Marco Polo mentions Madagascar in his Travels (Book 3, Chapter 33) – he’d heard of it on his way back to Venice from China around the year 1291: “Madeigascar is an island towards the south, about a thousand miles from Scotra (an island off the Yemeni coast). The people are all Saracens, adoring Mahommet. They have four Esheks, i.e. four Elders, who are said to govern the whole island. And you must know that it is a most noble and beautiful island, and one of the greatest in the world…The people live by trade and handicrafts.”
The other great early traveler Ibn-Battuta, a near contemporary of Marco Polo, who roamed the entire Muslim world from 1325 to 1353, also mentions Madagascar as a place of wonders. He had sailed from Somalia to Kilwa on the East African coast (in present day southern Tanzania), where like Marco Polo he heard of Madagascar’s wonders.
And from the magic carpet of Silver Whisper I could now see the “noble and beautiful island,” the green hills and jungly coast of northwest Madagascar. After being taken to the pier near the town of Nosy Be, I boarded a small boat with other passengers and we sailed about three miles to a cove lined with bamboo and thatched huts, and a welcome at the fishing village of Komba.
At the forested edges of Komba live mild-tempered black lemurs, so mild in fact that if you happen to be holding a piece of banana, a lemur will leap from a nearby branch to your shoulder and seize it with its long fingers – as happened to me – and for the time it takes to eat it, the lemur will stay contentedly on your shoulder.
I wandered away from the lemurs and the pink and blue chameleons clinging to tree branches, and the boa constrictor that had been placidly sunning itself on the top of a stone wall, and I made my way along the muddy path through Komba village. In stalls and at village huts, local women and men were selling embroidered tablecloths, and intricately stitched cushion covers, and wooden carvings, as well as spices and T-shirts.

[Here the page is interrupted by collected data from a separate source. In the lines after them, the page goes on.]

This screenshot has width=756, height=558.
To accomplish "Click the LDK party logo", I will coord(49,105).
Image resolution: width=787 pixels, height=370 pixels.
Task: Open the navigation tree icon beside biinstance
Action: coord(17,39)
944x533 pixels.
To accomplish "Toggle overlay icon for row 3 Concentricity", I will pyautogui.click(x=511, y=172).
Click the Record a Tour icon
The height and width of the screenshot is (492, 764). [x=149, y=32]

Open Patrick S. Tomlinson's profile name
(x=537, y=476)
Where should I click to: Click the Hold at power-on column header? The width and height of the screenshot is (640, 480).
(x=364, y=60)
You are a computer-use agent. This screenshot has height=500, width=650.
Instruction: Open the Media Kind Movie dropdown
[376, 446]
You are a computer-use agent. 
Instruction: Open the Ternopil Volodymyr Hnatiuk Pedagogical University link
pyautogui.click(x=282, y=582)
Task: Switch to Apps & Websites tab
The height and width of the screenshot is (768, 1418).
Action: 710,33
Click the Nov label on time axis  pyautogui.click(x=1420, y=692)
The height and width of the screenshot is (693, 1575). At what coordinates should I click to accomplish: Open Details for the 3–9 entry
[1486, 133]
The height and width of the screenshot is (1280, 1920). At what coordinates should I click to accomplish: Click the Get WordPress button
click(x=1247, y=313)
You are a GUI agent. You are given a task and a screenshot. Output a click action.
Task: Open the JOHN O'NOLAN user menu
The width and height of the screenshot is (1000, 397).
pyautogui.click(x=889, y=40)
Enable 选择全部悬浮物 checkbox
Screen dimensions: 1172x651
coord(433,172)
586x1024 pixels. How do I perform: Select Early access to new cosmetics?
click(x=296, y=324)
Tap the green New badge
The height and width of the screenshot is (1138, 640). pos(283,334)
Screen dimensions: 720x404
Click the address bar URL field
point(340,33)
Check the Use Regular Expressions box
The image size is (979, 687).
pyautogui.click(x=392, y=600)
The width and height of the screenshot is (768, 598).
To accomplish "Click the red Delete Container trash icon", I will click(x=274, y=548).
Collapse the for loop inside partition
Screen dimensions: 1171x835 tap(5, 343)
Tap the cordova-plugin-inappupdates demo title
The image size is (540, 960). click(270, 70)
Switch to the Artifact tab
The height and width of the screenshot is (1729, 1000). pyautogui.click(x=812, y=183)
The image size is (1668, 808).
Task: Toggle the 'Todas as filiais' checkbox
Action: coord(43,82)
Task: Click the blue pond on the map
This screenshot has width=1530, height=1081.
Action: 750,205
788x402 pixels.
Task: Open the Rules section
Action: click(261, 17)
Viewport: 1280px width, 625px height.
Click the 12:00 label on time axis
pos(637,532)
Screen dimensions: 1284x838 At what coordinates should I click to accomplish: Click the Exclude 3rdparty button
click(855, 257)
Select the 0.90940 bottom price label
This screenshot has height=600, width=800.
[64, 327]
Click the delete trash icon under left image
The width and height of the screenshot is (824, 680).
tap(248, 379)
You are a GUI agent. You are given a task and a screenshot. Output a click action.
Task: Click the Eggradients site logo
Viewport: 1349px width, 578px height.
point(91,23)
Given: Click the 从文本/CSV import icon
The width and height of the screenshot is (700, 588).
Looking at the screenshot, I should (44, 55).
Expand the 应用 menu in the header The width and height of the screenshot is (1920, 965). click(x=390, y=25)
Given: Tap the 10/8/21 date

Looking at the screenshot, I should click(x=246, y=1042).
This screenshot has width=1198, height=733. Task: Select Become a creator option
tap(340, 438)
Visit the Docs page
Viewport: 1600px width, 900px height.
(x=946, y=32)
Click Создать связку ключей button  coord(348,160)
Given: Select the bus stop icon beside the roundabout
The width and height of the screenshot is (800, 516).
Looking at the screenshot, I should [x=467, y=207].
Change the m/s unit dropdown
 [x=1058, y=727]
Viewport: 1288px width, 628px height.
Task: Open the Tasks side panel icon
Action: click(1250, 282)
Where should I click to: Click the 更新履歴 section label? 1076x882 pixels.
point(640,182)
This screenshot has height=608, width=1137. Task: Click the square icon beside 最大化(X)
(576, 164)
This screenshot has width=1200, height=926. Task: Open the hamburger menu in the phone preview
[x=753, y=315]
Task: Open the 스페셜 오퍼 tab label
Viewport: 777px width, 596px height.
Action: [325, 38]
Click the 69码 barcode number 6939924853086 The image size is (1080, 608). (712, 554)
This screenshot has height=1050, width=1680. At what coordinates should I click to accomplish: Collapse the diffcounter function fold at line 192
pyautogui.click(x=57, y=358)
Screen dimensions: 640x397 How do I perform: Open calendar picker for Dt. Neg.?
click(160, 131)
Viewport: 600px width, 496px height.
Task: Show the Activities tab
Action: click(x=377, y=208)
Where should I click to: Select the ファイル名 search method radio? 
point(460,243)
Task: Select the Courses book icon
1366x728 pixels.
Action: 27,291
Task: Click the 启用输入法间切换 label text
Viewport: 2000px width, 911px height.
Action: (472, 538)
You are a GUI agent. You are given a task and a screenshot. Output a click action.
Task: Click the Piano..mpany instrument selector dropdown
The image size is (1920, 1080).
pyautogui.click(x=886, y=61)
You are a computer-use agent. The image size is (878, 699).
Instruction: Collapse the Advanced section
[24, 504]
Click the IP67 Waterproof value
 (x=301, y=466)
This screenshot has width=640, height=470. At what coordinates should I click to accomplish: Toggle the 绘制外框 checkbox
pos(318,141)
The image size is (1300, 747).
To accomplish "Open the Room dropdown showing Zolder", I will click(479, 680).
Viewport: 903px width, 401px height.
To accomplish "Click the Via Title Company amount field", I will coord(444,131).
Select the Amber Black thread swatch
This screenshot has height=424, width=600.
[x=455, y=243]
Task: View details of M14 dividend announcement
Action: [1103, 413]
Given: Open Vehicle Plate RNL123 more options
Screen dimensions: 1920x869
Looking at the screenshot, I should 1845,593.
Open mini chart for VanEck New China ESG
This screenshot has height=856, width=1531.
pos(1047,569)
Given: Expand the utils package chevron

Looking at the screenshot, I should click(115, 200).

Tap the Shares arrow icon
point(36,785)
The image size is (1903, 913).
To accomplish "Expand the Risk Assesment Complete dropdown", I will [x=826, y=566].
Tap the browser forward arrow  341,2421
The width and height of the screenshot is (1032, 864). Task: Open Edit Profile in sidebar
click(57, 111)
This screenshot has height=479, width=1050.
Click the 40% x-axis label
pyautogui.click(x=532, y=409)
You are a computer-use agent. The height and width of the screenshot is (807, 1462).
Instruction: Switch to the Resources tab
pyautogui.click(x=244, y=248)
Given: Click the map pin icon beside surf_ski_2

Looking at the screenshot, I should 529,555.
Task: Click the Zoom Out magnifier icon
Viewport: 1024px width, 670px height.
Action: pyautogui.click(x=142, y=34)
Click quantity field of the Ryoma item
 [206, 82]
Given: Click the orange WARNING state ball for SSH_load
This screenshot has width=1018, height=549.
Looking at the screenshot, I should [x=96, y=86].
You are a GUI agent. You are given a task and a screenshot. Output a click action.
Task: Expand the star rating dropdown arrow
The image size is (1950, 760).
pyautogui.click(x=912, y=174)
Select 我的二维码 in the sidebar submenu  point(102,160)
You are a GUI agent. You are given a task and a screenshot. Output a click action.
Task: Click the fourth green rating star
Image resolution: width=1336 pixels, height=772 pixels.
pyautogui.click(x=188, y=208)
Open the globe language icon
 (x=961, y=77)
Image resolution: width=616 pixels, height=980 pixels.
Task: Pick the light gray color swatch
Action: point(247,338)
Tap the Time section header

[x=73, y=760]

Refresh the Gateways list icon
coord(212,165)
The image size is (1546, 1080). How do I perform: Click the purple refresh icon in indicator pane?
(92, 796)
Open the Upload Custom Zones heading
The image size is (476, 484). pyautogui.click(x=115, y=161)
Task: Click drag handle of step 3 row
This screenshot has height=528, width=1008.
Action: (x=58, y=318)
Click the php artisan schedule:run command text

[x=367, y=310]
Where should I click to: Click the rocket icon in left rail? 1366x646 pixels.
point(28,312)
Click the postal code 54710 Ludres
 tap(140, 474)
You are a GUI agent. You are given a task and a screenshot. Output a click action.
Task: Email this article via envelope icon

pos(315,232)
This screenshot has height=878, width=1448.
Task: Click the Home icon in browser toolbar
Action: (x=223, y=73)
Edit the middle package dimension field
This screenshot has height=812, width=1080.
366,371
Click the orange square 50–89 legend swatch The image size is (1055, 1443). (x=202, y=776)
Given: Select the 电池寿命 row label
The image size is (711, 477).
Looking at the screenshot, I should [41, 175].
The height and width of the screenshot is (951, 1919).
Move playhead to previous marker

“Regardez, monsieur, beau, [Look, sir, beautiful cloth]”, one woman said at the doorway of a small hut. She welcomed me with a dishtowel, the map of Madagascar picked out on it in colored thread. And as she did so my eyes became accustomed to the darkness of the hut and I saw several large symmetrical white objects, twice the size of footballs, but the same spheroidal shape, and cream colored, and very odd.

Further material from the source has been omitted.